* [Extracted information]

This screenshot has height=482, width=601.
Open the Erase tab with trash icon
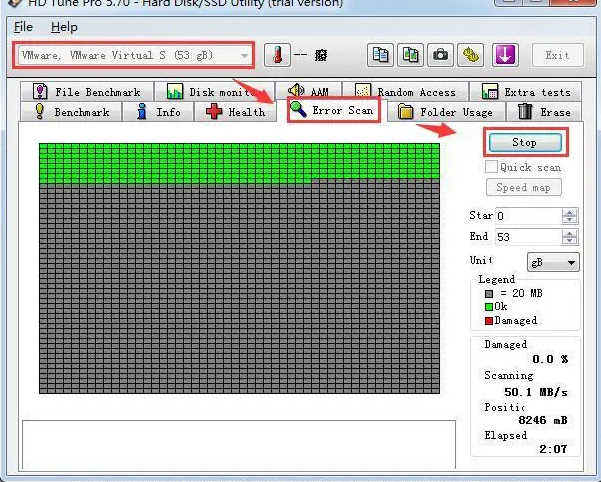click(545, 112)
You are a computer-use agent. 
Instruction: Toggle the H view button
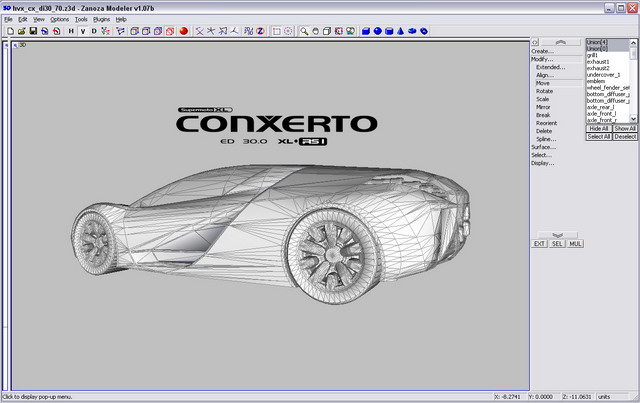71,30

* [Your task]
The records above, minus their pictures, are to be returned word for word.

* [Task result]
This screenshot has height=482, width=601.
Open the Erase tab with trash icon
click(545, 112)
You are a computer-use agent. 
Instruction: Toggle the H view button
71,30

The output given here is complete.